Last modified: 2018-12-14


With the goal of agricultural modernization, the trajectory of Chinese agrarian transition has been constantly shaped through the triadic connection between the state, capital and family farming in the countryside. What’s unique for agrarian transition in China is the special role of the state in tuning national development and welfare of rural population. To realize agricultural modernization, the state has been devoting in rebuilding large holding and new entities to strengthen capitalization of agriculture. As the consequence, national policies in agriculture have a strong orientation of de-peasantization and pro-capital.

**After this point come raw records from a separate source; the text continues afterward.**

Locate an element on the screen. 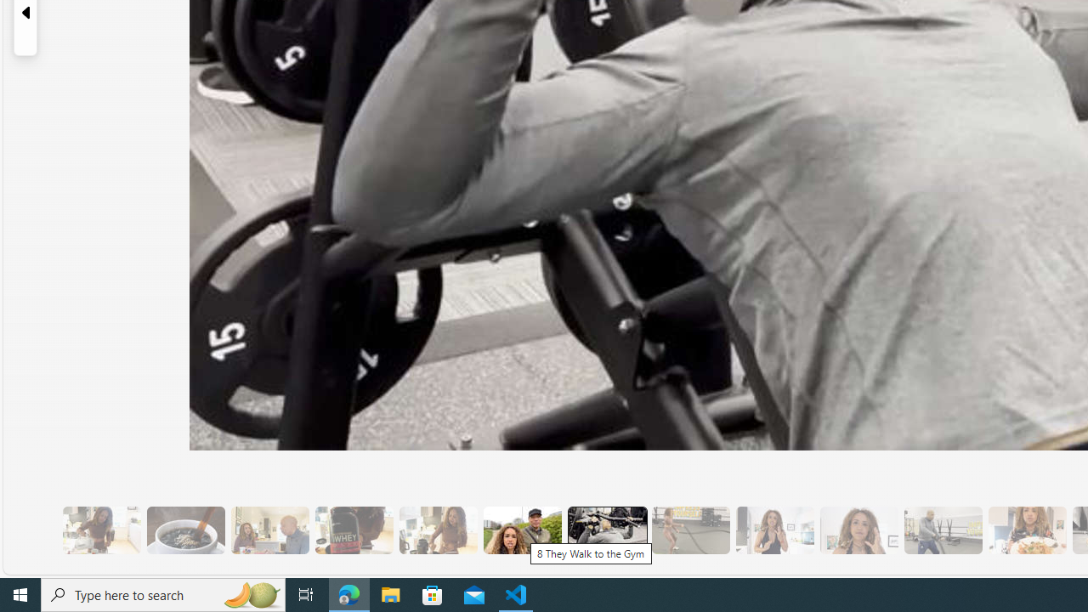 The width and height of the screenshot is (1088, 612). '5 She Eats Less Than Her Husband' is located at coordinates (269, 530).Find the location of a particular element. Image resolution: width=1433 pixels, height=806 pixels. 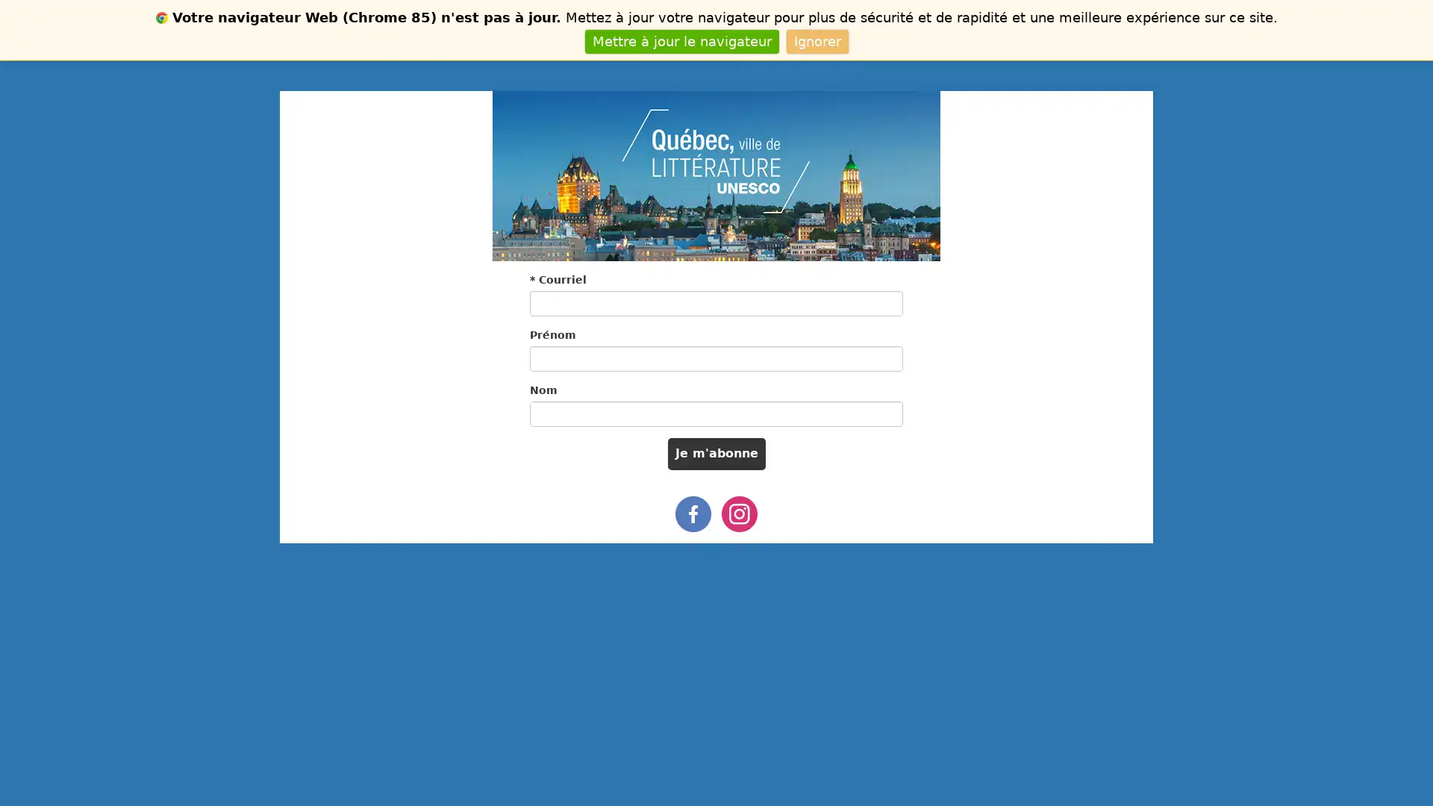

Ignorer is located at coordinates (816, 40). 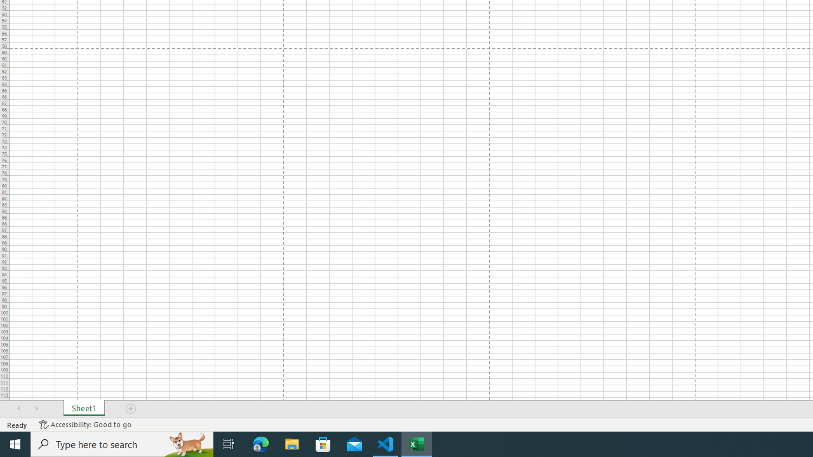 I want to click on 'Accessibility Checker Accessibility: Good to go', so click(x=84, y=425).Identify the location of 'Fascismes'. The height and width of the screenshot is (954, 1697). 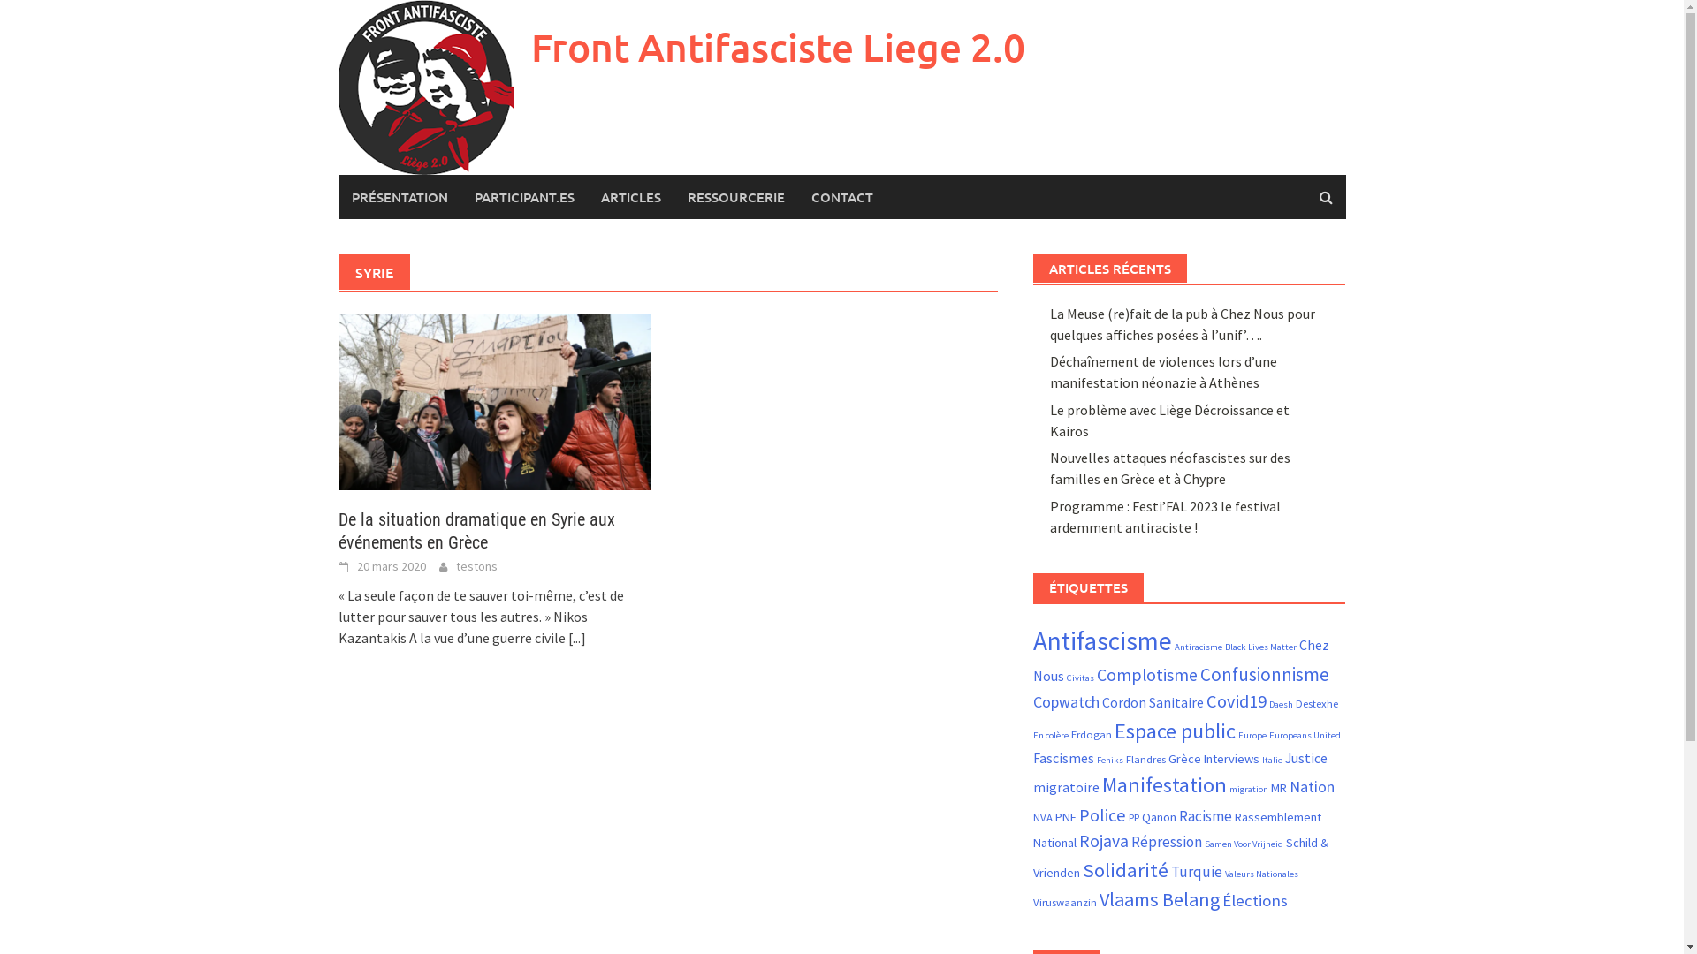
(1033, 756).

However, the state development strategy is also in dynamic adjustment in changing context and shows its balance between depeasantization and repeasantization.

Agrarian transition in China in last decades went side by side with the deepening capitalization in agriculture. Capitalization of Chinese agriculture at current stage is characterized as increasing penetration and domination of urban capital into agricultural production and operation. Capitalization of agriculture led by urban capital have three major modalities, including incorporation of family farming through commodification, large scale farming with land transfer and wage labor, and the vertical integration of family farming led by agribusiness. With the intact form of small-scale family farming, urban capitals have sustained their accumulation through exclusion or incorporation of family farming. The multiple modalities of capital accumulation ‘from above’ also show the complicated variation of Chinese agrarian change vis-à-vis classical theories.

At the same time, family farming, as the major entities of agricultural operation in China is in the similar trend of evolution. Subsistence farming, commercial farming and capitalized farming exceeding household boundary are the three major modalities of family farming in China. The multiple modalities of family farming are shaped by structural factors such as national development policy, industry market and capital competition at the macro level, and by factors at micro levels such as the dynamics of rural household. Different modalities coexist synchronically in agriculture, reflecting the complexity of agrarian transition in China. For rural households, they also have dynamic transition between different ways of agricultural operation depending on their specificity at different point. With no doubt, either way of operation by family farming has been involved in external market and the society at large. It is the internal agency of family farming and their subordination to external capital that dialectically constitutes the dynamics of Chinese agrarian transition.